We sure do despair in the dark. We get one of those bleak, overcast days that seems to go on and on and we're sure that we are being conspired against. Digging free from one of those spells often takes more than we have in our shaky bones and our lean muscles. We just want to take some pills and let it have its way with us - just until everything can feel a bit less broken.
James Bay writes songs that a man who never got the chance to see the sun would write. They are sentiments that burn themselves from a head that's been rocked and from bloody, bleared eyes. They are sentiments that admit that there might not be much hope to cling to - that there's no blue bird keeping tabs on when it needs to circle back around to whistle a little tune for luck. They are sentiments that sound as if they're trying to make the best of sad situations. They are the laments of the slow-hearted lovers, who don't know where their nights or days come from, and why they can't get them a little more tailored to suit their needs.

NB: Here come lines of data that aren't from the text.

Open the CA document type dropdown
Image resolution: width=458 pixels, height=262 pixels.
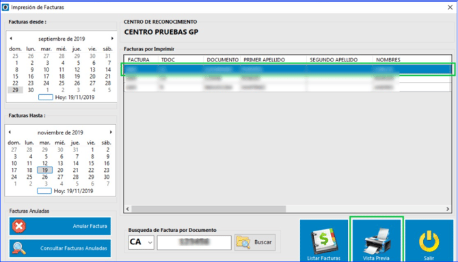pyautogui.click(x=150, y=242)
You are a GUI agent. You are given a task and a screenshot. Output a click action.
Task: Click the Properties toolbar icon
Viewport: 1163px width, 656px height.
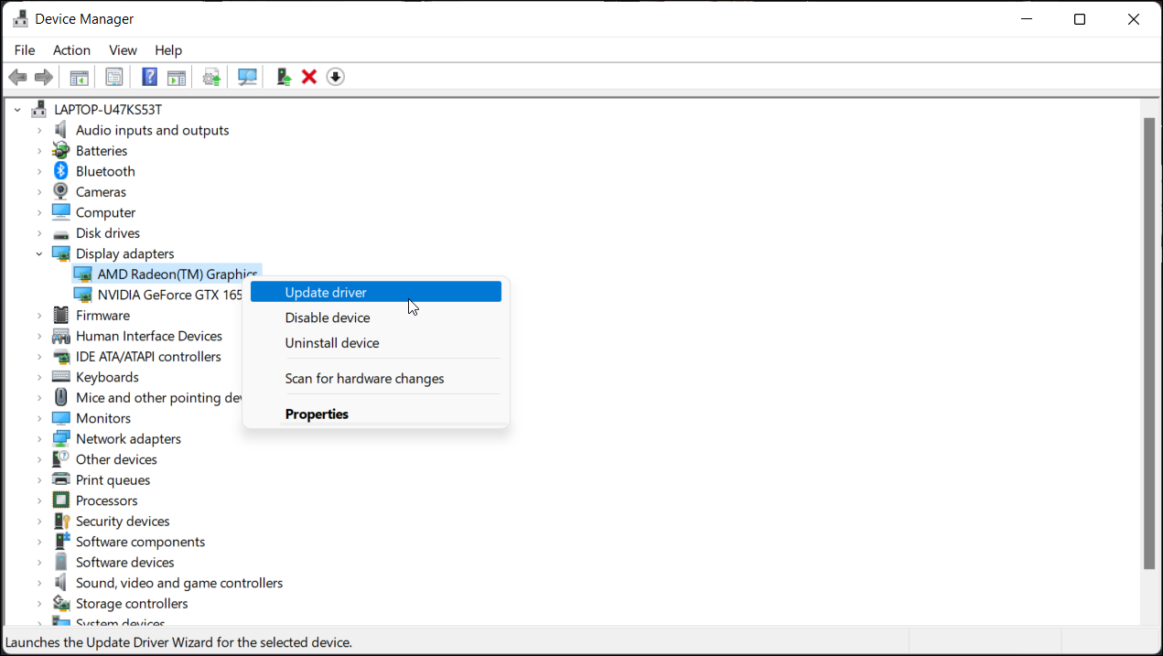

The darkness, for Bay, comes from the slow dances that are mostly black and hopeless. They are those interactions that are supposed to lead to love, but most often never do. They are those words unspoken - those pained whispers that spill like lost light. They are dead fires, darts in the darkness of a running mind. The slow-hearted lovers that Bay sings about are stuck with their biggest issue - where their tenderness is going to come from when they need it the most - and they know that they're not going to see the sun do anything for them for a long time yet, with the morning starting out just as dark as the night before its birth.